═══ Information supplied ═══

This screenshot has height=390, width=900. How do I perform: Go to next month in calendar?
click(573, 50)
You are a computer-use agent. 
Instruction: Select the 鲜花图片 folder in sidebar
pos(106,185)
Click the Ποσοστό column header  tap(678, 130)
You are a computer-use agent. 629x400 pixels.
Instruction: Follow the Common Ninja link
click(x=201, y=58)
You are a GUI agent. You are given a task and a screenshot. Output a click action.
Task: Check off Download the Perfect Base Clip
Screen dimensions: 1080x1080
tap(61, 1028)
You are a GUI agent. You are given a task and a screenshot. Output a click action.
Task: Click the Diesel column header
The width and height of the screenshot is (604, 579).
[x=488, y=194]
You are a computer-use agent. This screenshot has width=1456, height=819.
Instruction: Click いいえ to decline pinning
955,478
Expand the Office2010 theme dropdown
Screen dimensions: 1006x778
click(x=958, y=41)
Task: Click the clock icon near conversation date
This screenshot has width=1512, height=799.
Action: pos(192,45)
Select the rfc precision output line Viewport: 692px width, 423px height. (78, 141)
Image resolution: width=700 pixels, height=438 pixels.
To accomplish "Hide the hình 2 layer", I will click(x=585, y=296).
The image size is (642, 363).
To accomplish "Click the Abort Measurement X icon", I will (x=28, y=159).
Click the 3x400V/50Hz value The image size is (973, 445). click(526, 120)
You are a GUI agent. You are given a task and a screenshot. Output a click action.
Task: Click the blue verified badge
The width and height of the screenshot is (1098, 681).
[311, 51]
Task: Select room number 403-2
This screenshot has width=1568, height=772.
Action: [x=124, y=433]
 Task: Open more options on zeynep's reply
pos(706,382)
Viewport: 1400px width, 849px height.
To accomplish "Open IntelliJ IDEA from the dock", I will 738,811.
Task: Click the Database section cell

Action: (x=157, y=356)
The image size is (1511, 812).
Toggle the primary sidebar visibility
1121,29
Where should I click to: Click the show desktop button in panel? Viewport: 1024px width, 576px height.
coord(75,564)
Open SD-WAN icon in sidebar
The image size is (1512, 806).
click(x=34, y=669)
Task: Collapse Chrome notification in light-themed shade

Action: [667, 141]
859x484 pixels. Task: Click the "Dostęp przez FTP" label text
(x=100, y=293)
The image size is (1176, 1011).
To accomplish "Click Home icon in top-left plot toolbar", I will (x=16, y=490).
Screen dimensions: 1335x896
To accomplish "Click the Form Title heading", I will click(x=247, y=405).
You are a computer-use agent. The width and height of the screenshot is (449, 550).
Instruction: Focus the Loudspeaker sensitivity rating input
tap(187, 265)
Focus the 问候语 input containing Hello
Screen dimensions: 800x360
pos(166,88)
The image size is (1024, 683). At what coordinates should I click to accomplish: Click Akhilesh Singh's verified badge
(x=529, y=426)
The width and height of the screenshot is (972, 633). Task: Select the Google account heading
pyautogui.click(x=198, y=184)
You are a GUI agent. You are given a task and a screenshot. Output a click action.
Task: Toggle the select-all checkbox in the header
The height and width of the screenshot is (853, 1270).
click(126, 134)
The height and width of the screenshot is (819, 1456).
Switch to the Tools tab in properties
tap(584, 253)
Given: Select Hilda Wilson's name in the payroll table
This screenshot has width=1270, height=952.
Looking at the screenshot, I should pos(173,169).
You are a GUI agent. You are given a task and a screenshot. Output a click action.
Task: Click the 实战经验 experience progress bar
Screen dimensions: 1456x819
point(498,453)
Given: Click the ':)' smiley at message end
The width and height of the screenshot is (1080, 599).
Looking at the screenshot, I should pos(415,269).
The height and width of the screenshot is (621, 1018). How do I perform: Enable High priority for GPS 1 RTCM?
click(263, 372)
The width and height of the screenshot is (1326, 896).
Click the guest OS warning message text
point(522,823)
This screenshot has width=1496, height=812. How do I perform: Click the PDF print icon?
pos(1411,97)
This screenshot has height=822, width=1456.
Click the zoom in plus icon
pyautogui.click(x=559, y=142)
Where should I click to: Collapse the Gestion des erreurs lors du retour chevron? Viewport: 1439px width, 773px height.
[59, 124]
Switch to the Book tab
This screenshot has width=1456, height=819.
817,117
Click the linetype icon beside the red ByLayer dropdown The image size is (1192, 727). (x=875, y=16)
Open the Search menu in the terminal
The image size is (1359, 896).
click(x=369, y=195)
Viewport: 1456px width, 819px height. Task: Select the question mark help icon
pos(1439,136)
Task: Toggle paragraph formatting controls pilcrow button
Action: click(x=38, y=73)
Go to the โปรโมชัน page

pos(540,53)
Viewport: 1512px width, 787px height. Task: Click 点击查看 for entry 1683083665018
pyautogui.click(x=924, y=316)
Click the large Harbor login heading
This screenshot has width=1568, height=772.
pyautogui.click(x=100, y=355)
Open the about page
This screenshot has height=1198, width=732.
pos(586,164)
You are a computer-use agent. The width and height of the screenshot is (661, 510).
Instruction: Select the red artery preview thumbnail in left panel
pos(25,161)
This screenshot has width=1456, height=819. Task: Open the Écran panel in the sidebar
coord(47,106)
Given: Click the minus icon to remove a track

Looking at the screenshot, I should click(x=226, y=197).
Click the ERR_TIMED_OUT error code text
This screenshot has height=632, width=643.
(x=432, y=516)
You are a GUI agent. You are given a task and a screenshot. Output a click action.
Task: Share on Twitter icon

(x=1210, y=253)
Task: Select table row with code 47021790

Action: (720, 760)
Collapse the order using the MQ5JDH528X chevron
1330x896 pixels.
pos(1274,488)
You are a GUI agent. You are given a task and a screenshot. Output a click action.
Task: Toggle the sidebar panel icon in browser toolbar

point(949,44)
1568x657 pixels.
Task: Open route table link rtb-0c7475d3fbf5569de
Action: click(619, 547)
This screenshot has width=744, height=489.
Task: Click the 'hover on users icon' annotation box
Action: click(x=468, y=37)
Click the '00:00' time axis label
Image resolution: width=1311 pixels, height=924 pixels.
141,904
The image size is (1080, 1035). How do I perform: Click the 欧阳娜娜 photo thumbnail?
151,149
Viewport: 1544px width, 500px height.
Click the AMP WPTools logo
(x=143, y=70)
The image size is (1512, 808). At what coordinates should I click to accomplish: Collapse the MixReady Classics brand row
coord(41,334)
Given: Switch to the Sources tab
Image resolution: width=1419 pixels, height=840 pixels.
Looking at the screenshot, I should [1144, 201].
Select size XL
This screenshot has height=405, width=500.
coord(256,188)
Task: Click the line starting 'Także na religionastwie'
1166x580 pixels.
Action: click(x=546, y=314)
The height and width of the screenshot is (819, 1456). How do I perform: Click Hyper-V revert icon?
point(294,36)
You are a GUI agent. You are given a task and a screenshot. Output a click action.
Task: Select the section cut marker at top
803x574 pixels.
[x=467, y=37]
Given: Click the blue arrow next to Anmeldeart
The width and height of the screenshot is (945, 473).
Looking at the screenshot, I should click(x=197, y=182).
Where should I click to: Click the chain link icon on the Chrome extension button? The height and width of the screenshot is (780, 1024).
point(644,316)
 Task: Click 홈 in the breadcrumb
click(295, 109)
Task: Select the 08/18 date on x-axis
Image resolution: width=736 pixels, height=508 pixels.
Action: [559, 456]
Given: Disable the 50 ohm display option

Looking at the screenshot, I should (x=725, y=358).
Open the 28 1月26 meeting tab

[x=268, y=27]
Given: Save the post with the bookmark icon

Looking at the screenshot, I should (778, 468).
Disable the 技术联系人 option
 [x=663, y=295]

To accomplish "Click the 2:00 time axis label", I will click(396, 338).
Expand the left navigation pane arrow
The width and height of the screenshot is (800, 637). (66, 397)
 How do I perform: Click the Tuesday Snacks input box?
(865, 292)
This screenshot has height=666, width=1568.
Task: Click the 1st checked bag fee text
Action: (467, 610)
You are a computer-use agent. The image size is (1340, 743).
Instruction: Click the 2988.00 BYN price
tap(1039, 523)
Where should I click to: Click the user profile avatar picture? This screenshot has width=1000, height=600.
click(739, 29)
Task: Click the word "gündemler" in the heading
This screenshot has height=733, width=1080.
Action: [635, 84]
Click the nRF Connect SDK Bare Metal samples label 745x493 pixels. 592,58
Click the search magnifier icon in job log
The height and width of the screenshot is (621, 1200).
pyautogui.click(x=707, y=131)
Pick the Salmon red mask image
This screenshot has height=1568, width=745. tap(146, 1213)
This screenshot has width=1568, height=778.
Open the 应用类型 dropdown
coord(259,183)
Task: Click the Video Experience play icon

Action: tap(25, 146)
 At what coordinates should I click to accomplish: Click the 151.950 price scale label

═══

» Your objective: In the entries from the line containing "is (661, 510)." through the line containing "coord(256,188)", change "sidebar" to "navigation pane" and leave everything else unchanged. Give only those lines.

» Written answer:
You are a computer-use agent. The width and height of the screenshot is (661, 510).
Instruction: Select the red artery preview thumbnail in left panel
pos(25,161)
This screenshot has width=1456, height=819. Task: Open the Écran panel in the navigation pane
coord(47,106)
Given: Click the minus icon to remove a track

Looking at the screenshot, I should click(x=226, y=197).
Click the ERR_TIMED_OUT error code text
This screenshot has height=632, width=643.
(x=432, y=516)
You are a GUI agent. You are given a task and a screenshot. Output a click action.
Task: Share on Twitter icon

(x=1210, y=253)
Task: Select table row with code 47021790

Action: (720, 760)
Collapse the order using the MQ5JDH528X chevron
1330x896 pixels.
pos(1274,488)
You are a GUI agent. You are given a task and a screenshot. Output a click action.
Task: Toggle the navigation pane panel icon in browser toolbar

point(949,44)
1568x657 pixels.
Task: Open route table link rtb-0c7475d3fbf5569de
Action: click(619, 547)
This screenshot has width=744, height=489.
Task: Click the 'hover on users icon' annotation box
Action: click(x=468, y=37)
Click the '00:00' time axis label
Image resolution: width=1311 pixels, height=924 pixels.
141,904
The image size is (1080, 1035). How do I perform: Click the 欧阳娜娜 photo thumbnail?
151,149
Viewport: 1544px width, 500px height.
Click the AMP WPTools logo
(x=143, y=70)
The image size is (1512, 808). At what coordinates should I click to accomplish: Collapse the MixReady Classics brand row
coord(41,334)
Given: Switch to the Sources tab
Image resolution: width=1419 pixels, height=840 pixels.
Looking at the screenshot, I should [1144, 201].
Select size XL
This screenshot has height=405, width=500.
coord(256,188)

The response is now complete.